Deploy TKGs cluster with Terraform on TMC (SaaS)

TKG cluster can be deployed in a many ways. You can use simple YAML file and run it from the Supervisor. You can use some automation tool like Jenkins or create Kubernetes nodes from the TMC.
Apart from that, Terraform has a dedicated Tanzu Mission Control provider (plugin) to automate many processes.

In this article I will show you how to deploy TKGs cluster (v1beta1) with Terraform on TMC (SaaS).

Prerequisites:

  • vSphere with Tanzu – in my case it’s a vSphere 8.0 U2a with AVI LB
  • vSphere with Tanzu connected with TMC
  • Linux/Mac/Windows machine with Terraform installed

1. Generate API Token from the TMC

1. At first, we need to generate an API Token from the TMC. It will be used to connect Terraform to TMC. Log in to your Organization: https://console.cloud.vmware.com/

2. Go to My Account under User Settings.

3. Click Generate Token to move to the token settings.
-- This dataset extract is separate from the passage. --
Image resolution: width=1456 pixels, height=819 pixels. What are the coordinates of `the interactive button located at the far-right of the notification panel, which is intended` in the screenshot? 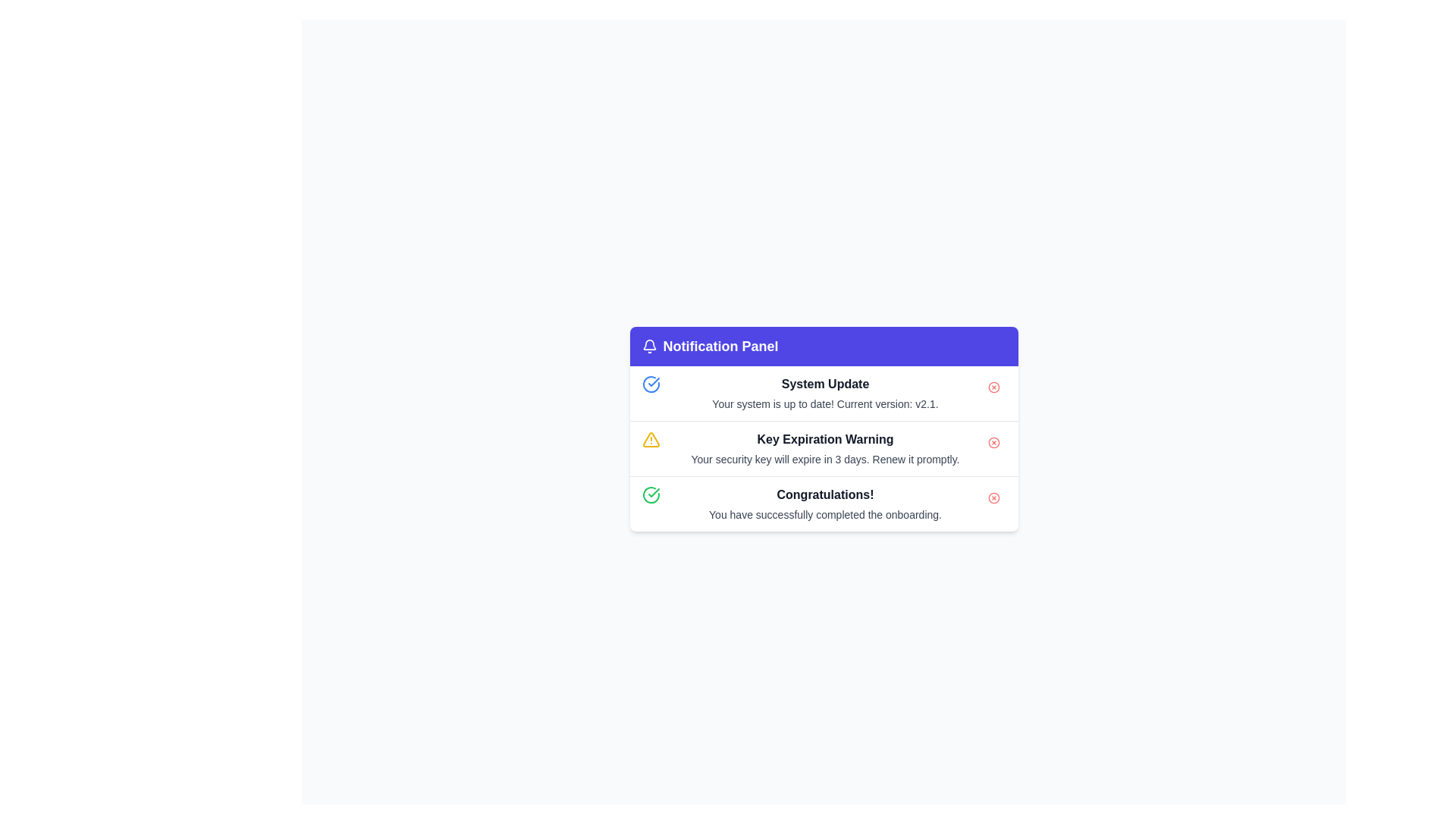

4. Type a Token Name, Token TTL and Define Scopes. For testing purposes, I selected all available roles. Click Generate to create a token.

5. Token generated! Copy somewhere this data.

2. Terraform installation

Depending on your operating system, you will need to install right version of the Terraform. Check documentation – https://developer.hashicorp.com/terraform/tutorials/aws-get-started/install-cli and choose a appropriate binaries. In this tutorial, I have installed Terraform v1.6.6 on MacOS.

3. Create Terraform configuration files

Before we begin, remember to setup vSphere Namespace with your parameters.

I’ve created a dedicated catalog: tkgs-cluster-terraform-tmc where I will store all the files.

1. Create a first file: tmc-conf.tf

It’s a Terraform provider file. Configuration describes name, version and TMC SasS parametersendpoint and API token.
!! REMEMBER to use minimum v1.4.1 version of this provider !!

More info about Terraform Tanzu Mission Control provider:
https://registry.terraform.io/providers/vmware/tanzu-mission-control/latest/docs

terraform {
  required_providers {
    tanzu-mission-control = {
      source = "vmware/tanzu-mission-control"
      version = "1.4.1"
    }
  }
}


# Provider configuration for TMC SaaS
provider "tanzu-mission-control" {
  endpoint            = var.endpoint            
  vmw_cloud_api_token = var.vmw_cloud_api_token

}

2. Create a second file: terraform.tfvars

Here, you need to paste generated API Token from the 1st step and enter endpoint name. Endpoint is a FQDN of the TMC SaaS infrastructure.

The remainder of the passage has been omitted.